To fix your model, you need only to state that --in case x (resp. y) is good-- you want next(x) (resp. next(y)) to be either good or bad, but not force either decision. e.g.

MODULE singleton
VAR
  state: { good, bad };

ASSIGN
  init(state) := good;
  next(state) := case
      state = good : { good, bad };
      TRUE         : bad;
    esac;


MODULE effect(cond)
VAR
  state: { good, bad };

ASSIGN
  init(state) := good;
  next(state) := case
      (state = bad | cond) : bad;
      TRUE                 : state;
    esac;


MODULE main
VAR
    x : singleton;
    y : singleton;
    z : effect((x.state = bad) & (y.state = bad));

note: i also simplified the rules for module effect, though this was unnecessary.

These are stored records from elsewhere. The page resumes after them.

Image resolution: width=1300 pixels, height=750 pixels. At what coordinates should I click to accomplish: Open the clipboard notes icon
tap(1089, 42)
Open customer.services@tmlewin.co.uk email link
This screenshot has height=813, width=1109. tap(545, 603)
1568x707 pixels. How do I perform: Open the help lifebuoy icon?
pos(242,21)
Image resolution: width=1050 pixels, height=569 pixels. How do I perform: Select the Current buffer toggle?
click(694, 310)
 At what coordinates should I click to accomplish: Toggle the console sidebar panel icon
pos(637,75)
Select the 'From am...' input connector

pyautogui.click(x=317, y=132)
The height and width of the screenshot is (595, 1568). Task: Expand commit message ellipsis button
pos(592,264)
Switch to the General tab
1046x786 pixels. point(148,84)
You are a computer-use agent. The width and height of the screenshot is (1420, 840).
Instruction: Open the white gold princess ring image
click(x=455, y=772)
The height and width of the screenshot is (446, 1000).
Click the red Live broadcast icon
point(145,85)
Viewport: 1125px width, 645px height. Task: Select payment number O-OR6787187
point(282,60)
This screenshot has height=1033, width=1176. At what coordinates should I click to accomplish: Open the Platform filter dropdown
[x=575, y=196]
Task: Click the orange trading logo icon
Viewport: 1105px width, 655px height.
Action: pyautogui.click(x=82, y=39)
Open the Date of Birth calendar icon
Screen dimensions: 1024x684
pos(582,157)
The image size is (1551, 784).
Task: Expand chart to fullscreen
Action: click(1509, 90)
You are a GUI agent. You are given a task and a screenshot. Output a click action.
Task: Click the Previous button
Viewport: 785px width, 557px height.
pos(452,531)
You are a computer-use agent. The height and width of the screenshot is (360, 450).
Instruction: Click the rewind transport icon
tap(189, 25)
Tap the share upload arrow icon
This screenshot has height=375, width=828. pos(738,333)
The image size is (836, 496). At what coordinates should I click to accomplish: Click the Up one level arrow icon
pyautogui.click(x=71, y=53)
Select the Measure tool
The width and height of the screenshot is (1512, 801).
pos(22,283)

You can test the model as follows:

nuXmv > reset; read_model -i test.smv ; go; print_reachable_states -v
######################################################################
system diameter: 3
reachable states: 5 (2^2.32193) out of 8 (2^3)
  ------- State    1 ------
  x.state = good
  y.state = bad
  z.state = good
  ------- State    2 ------
  x.state = good
  y.state = good
  z.state = good
  ------- State    3 ------
  x.state = bad
  y.state = good
  z.state = good
  ------- State    4 ------
  x.state = bad
  y.state = bad
  z.state = bad
  ------- State    5 ------
  x.state = bad
  y.state = bad
  z.state = good
  -------------------------
######################################################################

Regarding your second question, the code sample I provided you guarantees the property you want to verify:

nuXmv > check_ltlspec -p "G ((x.state = bad & y.state = bad) -> F z.state = bad)"
-- specification  G ((x.state = bad & y.state = bad) ->  F z.state = bad)  is true

This is obviously the case because the self-loop outlined by the red edge in your picture is not present. If you think about it, that transition would allow for at least one execution in which the current state remains equal to

x.state = bad
y.state = bad
z.state = good

indefinitely, and this would be a counter-example to your specification.

EDIT:

You can also fix the code by simply writing this:

MODULE singleton
    VAR state: {good, bad};
    INIT state = good
    TRANS (state = bad) -> next(state) = bad

Removing the line TRANS (state = good) -> next(state) = bad allows x and y to change arbitrarily when state = good, which means they can non-deterministically remain good or become bad. This is completely equivalent to the code I provided you, although less clear at a first glance since it hides non-determinism under the hoods instead of making it explicit.